All the Light We Cannot See, Anthony Doerr

[00:31:54] Elyse Rivin: Yeah. As the book by Anthony Doerr.

[00:31:57] Annie Sargent: Yes. “All the Light We Cannot See.”

[00:31:59] So this one we mentioned on the podcast years ago when I did an episode about Saint-Malo with somebody. And this is a book that I’ve reread just this week in preparation for this episode. Really, really good book. So this is Marie Laure Leblanc, she’s a blind girl with lots of freckles.

[00:32:18] She loves Braille. She loves her books, mostly Jules Verne. And she’s the victim of a war, and the circumstances of the war that she can do absolutely nothing about, or perhaps she can.
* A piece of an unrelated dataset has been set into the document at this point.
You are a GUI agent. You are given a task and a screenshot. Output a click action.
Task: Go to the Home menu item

[00:32:30] Elyse Rivin: Or perhaps she can.

[00:32:31] Annie Sargent: Perhaps she can. It’s a wonderful book. There’s a lot of characters. Her father, Daniel Leblanc, is a museum curator, I guess, of the Jardin des Plantes. There’s a diamond, there’s a diamond chase.

[00:32:49] There’s Werner, who is a German kid who’s enrolled in Hitler’s youth, because he’s a poor orphan, and that’s the only way, and he’s very bright, and that’s the only way he can think to make something out of his life. And ends up being a redeeming light in the whole German…
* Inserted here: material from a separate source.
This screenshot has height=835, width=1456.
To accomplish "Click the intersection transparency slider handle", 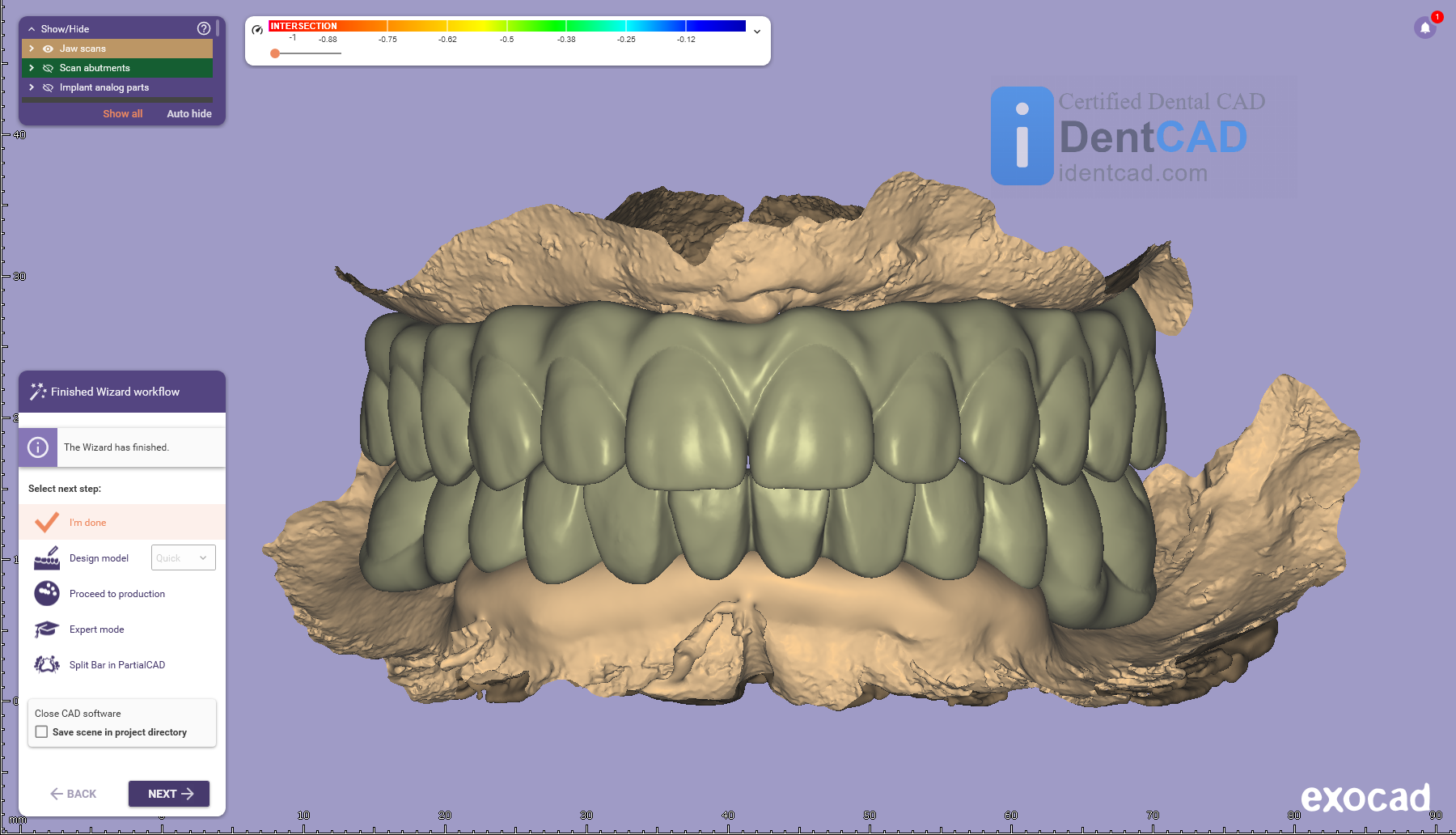I will 275,53.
[00:33:09] The Germans are presented in a very, realistic light, I guess. The Germans of World War II anyway, the Germans have changed a lot. We’re not saying these people are still, the majority in Germany today, but back then it was pretty awful.

[00:33:23] So, this book is a must read, it kind of switches back and forth between different characters. At times it’s a little bit hard to follow because the timeline shifts, but this was probably my third reading and it’s easier to get the pieces to fit together in my head.

[00:33:41] It’s a very optimistic book, Marie Laure does not die, a lot of other people do die.

[00:33:46] Anyway, a fantastic book, I can’t recommend it enough, and I’m sure many of you have already read it. It was a huge bestseller, an excellent, excellent book.

[00:33:55] And Anthony Doer is an English speaking writer.

[00:33:58] He’s not French. And he also has written a couple of other books that all seem, he also, if Tatiana de Ronay, her thing is to have a secret in each story, his is to have a time shift in each story. And one of the things, as you mentioned about “All the Light You Cannot See,” is that the narration of the book is from her point of view and from the young boy’s point of view.

[00:34:19] And it shifts back and forth a lot.

[00:34:21] Yeah, it’s Werner and Marie Laure, and you have a lot of fantastic characters like Madame Manek, she’s the caretaker, but she’s also a resistant. Yes. You have Frederick, the poor German kid who just, he’s a victim, of just the cruelty of Hitler’s Youth. Anyway, an excellent, excellent book.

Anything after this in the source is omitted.